There are a few factors to look at that will help determine whether you’re a good candidate for this type of bankruptcy. For instance, are other areas of life affected by your debt? People in dire financial straits often experience issues within interpersonal relationships or might even develop emotional or mental complications as result. You should also take a close look at your finances. Does your amount of debt rival that of at least half of your yearly income? Do you earn less than other people in your area? Do you have little money left over after paying off your monthly debts? If so, filing for Chapter 7 might be a good choice.

Unsecured debt (such as credit cards or medical expenses) can be discharged by Chapter 7 bankruptcy. That means you won’t be accountable for paying off this type of debt once you are approved by the bankruptcy court. Additionally, you won’t have to worry about assets or possessions being seized, particularly when they are considered necessities (such as your car and home). Some types of debt cannot be discharged, however. Taxes, alimony, and child support payments will remain after the proceeding, as these fall outside the common exemptions.

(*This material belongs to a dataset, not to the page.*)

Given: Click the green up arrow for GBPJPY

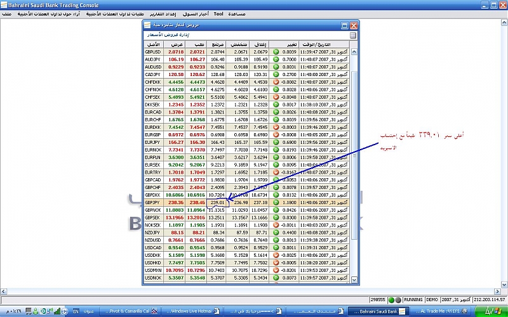Looking at the screenshot, I should (276, 202).
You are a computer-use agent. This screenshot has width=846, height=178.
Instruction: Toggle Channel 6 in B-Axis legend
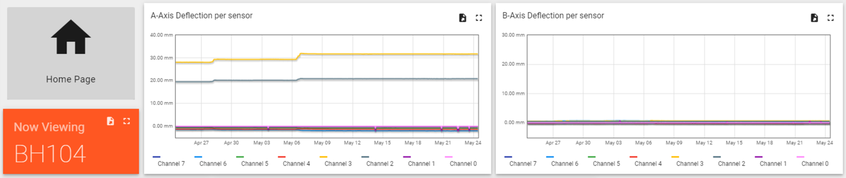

Filing a petition will be the first step to get bankruptcy proceedings started. This entails providing information on your current financial state, including details of income and assets, tax returns going back at least two years, amount of debt, and any official agreements you’ve entered into. Next, creditors will be given an automatic stay, which means they must cease and desist collection efforts until the hearing has been completed. Once you’ve been granted Chapter 7, you can begin to rebuild your finances with a clean slate. In general, the entire process can take about four months to complete.